■ Exercise description
Please copy out all of the records below line for line, changing nothing.

■ Provided entries
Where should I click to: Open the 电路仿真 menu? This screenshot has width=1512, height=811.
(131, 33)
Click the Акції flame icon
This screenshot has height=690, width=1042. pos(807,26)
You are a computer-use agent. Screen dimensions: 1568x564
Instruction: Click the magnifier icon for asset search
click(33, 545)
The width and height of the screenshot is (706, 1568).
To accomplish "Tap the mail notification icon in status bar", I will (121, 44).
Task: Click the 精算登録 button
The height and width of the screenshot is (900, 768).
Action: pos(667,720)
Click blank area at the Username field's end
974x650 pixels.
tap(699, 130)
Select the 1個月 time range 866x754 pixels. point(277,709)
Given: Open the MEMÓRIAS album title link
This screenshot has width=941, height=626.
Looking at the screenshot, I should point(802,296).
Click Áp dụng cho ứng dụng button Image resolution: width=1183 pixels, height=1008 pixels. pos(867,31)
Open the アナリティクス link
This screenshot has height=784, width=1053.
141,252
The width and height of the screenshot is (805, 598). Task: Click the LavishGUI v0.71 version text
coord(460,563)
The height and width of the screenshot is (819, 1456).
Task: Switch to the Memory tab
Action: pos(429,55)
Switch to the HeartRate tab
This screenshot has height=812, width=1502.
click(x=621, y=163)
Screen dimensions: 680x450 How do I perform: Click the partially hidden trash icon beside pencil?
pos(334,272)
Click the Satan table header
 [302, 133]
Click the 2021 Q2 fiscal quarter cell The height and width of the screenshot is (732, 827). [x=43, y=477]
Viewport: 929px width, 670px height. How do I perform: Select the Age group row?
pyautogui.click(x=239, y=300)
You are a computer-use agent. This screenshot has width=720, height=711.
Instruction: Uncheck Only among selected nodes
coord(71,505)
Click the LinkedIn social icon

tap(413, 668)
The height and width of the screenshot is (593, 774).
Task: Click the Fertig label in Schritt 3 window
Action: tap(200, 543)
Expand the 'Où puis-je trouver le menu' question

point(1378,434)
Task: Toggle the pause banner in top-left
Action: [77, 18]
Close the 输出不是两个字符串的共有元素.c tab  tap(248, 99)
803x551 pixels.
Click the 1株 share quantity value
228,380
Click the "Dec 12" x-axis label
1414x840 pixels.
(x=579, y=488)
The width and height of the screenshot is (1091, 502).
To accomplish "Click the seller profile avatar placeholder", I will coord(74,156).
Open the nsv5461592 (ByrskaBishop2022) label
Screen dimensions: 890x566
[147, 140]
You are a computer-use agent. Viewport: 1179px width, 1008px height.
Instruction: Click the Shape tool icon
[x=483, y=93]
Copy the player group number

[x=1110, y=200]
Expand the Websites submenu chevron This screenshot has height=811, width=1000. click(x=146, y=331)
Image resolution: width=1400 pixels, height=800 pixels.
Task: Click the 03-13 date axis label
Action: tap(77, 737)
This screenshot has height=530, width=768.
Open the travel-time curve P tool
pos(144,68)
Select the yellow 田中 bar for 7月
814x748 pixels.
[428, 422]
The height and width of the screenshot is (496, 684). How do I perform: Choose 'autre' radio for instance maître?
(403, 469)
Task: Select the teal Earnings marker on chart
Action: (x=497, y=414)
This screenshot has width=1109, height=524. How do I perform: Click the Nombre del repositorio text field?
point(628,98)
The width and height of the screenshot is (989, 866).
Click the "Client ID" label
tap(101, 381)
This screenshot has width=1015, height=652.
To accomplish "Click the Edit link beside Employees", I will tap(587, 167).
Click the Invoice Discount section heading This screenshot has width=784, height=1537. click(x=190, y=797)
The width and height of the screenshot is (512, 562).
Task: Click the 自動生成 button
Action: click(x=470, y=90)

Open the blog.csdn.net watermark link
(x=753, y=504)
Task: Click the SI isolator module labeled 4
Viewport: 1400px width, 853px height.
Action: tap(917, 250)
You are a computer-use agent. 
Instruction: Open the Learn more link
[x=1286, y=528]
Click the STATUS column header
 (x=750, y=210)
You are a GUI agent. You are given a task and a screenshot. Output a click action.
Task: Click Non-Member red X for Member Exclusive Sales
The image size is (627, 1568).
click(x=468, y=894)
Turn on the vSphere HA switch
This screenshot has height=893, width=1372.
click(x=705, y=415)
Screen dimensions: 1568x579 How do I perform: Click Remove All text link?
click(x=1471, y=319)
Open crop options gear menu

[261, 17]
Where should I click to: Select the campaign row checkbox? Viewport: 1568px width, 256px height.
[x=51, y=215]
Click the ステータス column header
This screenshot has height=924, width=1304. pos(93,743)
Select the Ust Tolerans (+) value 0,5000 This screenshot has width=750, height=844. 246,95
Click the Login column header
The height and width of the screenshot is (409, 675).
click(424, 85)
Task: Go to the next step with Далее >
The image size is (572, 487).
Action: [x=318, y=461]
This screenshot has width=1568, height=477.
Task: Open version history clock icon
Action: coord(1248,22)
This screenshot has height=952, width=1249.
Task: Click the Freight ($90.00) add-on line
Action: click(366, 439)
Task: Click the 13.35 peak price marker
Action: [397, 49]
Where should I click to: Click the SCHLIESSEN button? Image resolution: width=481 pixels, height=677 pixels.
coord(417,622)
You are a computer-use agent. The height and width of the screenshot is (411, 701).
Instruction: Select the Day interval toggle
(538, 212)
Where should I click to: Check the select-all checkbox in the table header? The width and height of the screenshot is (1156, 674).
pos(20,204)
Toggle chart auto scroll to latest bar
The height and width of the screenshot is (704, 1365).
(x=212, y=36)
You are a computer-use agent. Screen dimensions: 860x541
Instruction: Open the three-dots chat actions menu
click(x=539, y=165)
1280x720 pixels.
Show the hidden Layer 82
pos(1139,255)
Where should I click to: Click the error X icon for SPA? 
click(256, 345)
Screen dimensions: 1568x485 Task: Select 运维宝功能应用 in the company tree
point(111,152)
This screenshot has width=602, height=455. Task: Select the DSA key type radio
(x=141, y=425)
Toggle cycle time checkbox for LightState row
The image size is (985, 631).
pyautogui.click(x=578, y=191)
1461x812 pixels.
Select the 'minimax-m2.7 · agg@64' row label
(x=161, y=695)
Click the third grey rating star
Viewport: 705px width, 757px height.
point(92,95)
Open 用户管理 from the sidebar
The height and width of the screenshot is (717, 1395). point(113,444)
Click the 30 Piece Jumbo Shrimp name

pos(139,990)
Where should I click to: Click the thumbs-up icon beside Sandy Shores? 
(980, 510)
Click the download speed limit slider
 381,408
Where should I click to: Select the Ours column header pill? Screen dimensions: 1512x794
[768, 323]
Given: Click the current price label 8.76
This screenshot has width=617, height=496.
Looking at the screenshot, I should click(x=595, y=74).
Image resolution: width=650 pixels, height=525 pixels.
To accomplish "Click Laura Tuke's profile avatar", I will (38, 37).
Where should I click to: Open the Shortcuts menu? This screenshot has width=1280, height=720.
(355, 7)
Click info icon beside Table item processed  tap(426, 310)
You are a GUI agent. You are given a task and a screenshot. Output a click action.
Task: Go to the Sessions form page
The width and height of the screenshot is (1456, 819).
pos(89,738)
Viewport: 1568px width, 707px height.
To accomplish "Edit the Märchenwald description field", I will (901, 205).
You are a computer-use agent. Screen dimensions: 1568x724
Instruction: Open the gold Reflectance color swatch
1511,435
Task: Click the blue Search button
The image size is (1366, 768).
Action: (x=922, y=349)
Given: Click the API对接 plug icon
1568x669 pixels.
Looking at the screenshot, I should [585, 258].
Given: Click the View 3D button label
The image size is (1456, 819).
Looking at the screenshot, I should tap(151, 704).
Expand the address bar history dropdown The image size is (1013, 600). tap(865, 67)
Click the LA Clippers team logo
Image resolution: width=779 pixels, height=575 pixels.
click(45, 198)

■ Solution to the exercise
Where should I click to: Open the 电路仿真 menu? This screenshot has width=1512, height=811.
(131, 33)
Click the Акції flame icon
This screenshot has height=690, width=1042. pos(807,26)
You are a computer-use agent. Screen dimensions: 1568x564
Instruction: Click the magnifier icon for asset search
click(33, 545)
The width and height of the screenshot is (706, 1568).
To accomplish "Tap the mail notification icon in status bar", I will (121, 44).
Task: Click the 精算登録 button
The height and width of the screenshot is (900, 768).
Action: pos(667,720)
Click blank area at the Username field's end
974x650 pixels.
tap(699, 130)
Select the 1個月 time range 866x754 pixels. point(277,709)
Given: Open the MEMÓRIAS album title link
This screenshot has width=941, height=626.
Looking at the screenshot, I should point(802,296).
Click Áp dụng cho ứng dụng button Image resolution: width=1183 pixels, height=1008 pixels. pos(867,31)
Open the アナリティクス link
This screenshot has height=784, width=1053.
141,252
The width and height of the screenshot is (805, 598). Task: Click the LavishGUI v0.71 version text
coord(460,563)
The height and width of the screenshot is (819, 1456).
Task: Switch to the Memory tab
Action: pos(429,55)
Switch to the HeartRate tab
This screenshot has height=812, width=1502.
click(x=621, y=163)
Screen dimensions: 680x450 How do I perform: Click the partially hidden trash icon beside pencil?
pos(334,272)
Click the Satan table header
 [302, 133]
Click the 2021 Q2 fiscal quarter cell The height and width of the screenshot is (732, 827). [x=43, y=477]
Viewport: 929px width, 670px height. How do I perform: Select the Age group row?
pyautogui.click(x=239, y=300)
You are a computer-use agent. This screenshot has width=720, height=711.
Instruction: Uncheck Only among selected nodes
coord(71,505)
Click the LinkedIn social icon

tap(413, 668)
The height and width of the screenshot is (593, 774).
Task: Click the Fertig label in Schritt 3 window
Action: tap(200, 543)
Expand the 'Où puis-je trouver le menu' question

point(1378,434)
Task: Toggle the pause banner in top-left
Action: [77, 18]
Close the 输出不是两个字符串的共有元素.c tab  tap(248, 99)
803x551 pixels.
Click the 1株 share quantity value
228,380
Click the "Dec 12" x-axis label
1414x840 pixels.
(x=579, y=488)
The width and height of the screenshot is (1091, 502).
To accomplish "Click the seller profile avatar placeholder", I will coord(74,156).
Open the nsv5461592 (ByrskaBishop2022) label
Screen dimensions: 890x566
[147, 140]
You are a computer-use agent. Viewport: 1179px width, 1008px height.
Instruction: Click the Shape tool icon
[x=483, y=93]
Copy the player group number

[x=1110, y=200]
Expand the Websites submenu chevron This screenshot has height=811, width=1000. click(x=146, y=331)
Image resolution: width=1400 pixels, height=800 pixels.
Task: Click the 03-13 date axis label
Action: tap(77, 737)
This screenshot has height=530, width=768.
Open the travel-time curve P tool
pos(144,68)
Select the yellow 田中 bar for 7月
814x748 pixels.
[428, 422]
The height and width of the screenshot is (496, 684). How do I perform: Choose 'autre' radio for instance maître?
(403, 469)
Task: Select the teal Earnings marker on chart
Action: (x=497, y=414)
This screenshot has width=1109, height=524. How do I perform: Click the Nombre del repositorio text field?
point(628,98)
The width and height of the screenshot is (989, 866).
Click the "Client ID" label
tap(101, 381)
This screenshot has width=1015, height=652.
To accomplish "Click the Edit link beside Employees", I will tap(587, 167).
Click the Invoice Discount section heading This screenshot has width=784, height=1537. click(x=190, y=797)
The width and height of the screenshot is (512, 562).
Task: Click the 自動生成 button
Action: click(x=470, y=90)

Open the blog.csdn.net watermark link
(x=753, y=504)
Task: Click the SI isolator module labeled 4
Viewport: 1400px width, 853px height.
Action: tap(917, 250)
You are a computer-use agent. 
Instruction: Open the Learn more link
[x=1286, y=528]
Click the STATUS column header
 (x=750, y=210)
You are a GUI agent. You are given a task and a screenshot. Output a click action.
Task: Click Non-Member red X for Member Exclusive Sales
The image size is (627, 1568).
click(x=468, y=894)
Turn on the vSphere HA switch
This screenshot has height=893, width=1372.
click(x=705, y=415)
Screen dimensions: 1568x579 How do I perform: Click Remove All text link?
click(x=1471, y=319)
Open crop options gear menu

[261, 17]
Where should I click to: Select the campaign row checkbox? Viewport: 1568px width, 256px height.
[x=51, y=215]
Click the ステータス column header
This screenshot has height=924, width=1304. pos(93,743)
Select the Ust Tolerans (+) value 0,5000 This screenshot has width=750, height=844. 246,95
Click the Login column header
The height and width of the screenshot is (409, 675).
click(424, 85)
Task: Go to the next step with Далее >
The image size is (572, 487).
Action: [x=318, y=461]
This screenshot has width=1568, height=477.
Task: Open version history clock icon
Action: coord(1248,22)
This screenshot has height=952, width=1249.
Task: Click the Freight ($90.00) add-on line
Action: click(366, 439)
Task: Click the 13.35 peak price marker
Action: [397, 49]
Where should I click to: Click the SCHLIESSEN button? Image resolution: width=481 pixels, height=677 pixels.
coord(417,622)
You are a computer-use agent. The height and width of the screenshot is (411, 701).
Instruction: Select the Day interval toggle
(538, 212)
Where should I click to: Check the select-all checkbox in the table header? The width and height of the screenshot is (1156, 674).
pos(20,204)
Toggle chart auto scroll to latest bar
The height and width of the screenshot is (704, 1365).
(x=212, y=36)
You are a computer-use agent. Screen dimensions: 860x541
Instruction: Open the three-dots chat actions menu
click(x=539, y=165)
1280x720 pixels.
Show the hidden Layer 82
pos(1139,255)
Where should I click to: Click the error X icon for SPA? 
click(256, 345)
Screen dimensions: 1568x485 Task: Select 运维宝功能应用 in the company tree
point(111,152)
This screenshot has width=602, height=455. Task: Select the DSA key type radio
(x=141, y=425)
Toggle cycle time checkbox for LightState row
The image size is (985, 631).
pyautogui.click(x=578, y=191)
1461x812 pixels.
Select the 'minimax-m2.7 · agg@64' row label
(x=161, y=695)
Click the third grey rating star
Viewport: 705px width, 757px height.
point(92,95)
Open 用户管理 from the sidebar
The height and width of the screenshot is (717, 1395). point(113,444)
Click the 30 Piece Jumbo Shrimp name

pos(139,990)
Where should I click to: Click the thumbs-up icon beside Sandy Shores? 
(980, 510)
Click the download speed limit slider
 381,408
Where should I click to: Select the Ours column header pill? Screen dimensions: 1512x794
[768, 323]
Given: Click the current price label 8.76
This screenshot has width=617, height=496.
Looking at the screenshot, I should click(x=595, y=74).
Image resolution: width=650 pixels, height=525 pixels.
To accomplish "Click Laura Tuke's profile avatar", I will (38, 37).
Where should I click to: Open the Shortcuts menu? This screenshot has width=1280, height=720.
(355, 7)
Click info icon beside Table item processed  tap(426, 310)
You are a GUI agent. You are given a task and a screenshot. Output a click action.
Task: Go to the Sessions form page
The width and height of the screenshot is (1456, 819).
pos(89,738)
Viewport: 1568px width, 707px height.
To accomplish "Edit the Märchenwald description field", I will (901, 205).
You are a computer-use agent. Screen dimensions: 1568x724
Instruction: Open the gold Reflectance color swatch
1511,435
Task: Click the blue Search button
The image size is (1366, 768).
Action: (x=922, y=349)
Given: Click the API对接 plug icon
1568x669 pixels.
Looking at the screenshot, I should [585, 258].
Given: Click the View 3D button label
The image size is (1456, 819).
Looking at the screenshot, I should tap(151, 704).
Expand the address bar history dropdown The image size is (1013, 600). tap(865, 67)
Click the LA Clippers team logo
Image resolution: width=779 pixels, height=575 pixels.
click(45, 198)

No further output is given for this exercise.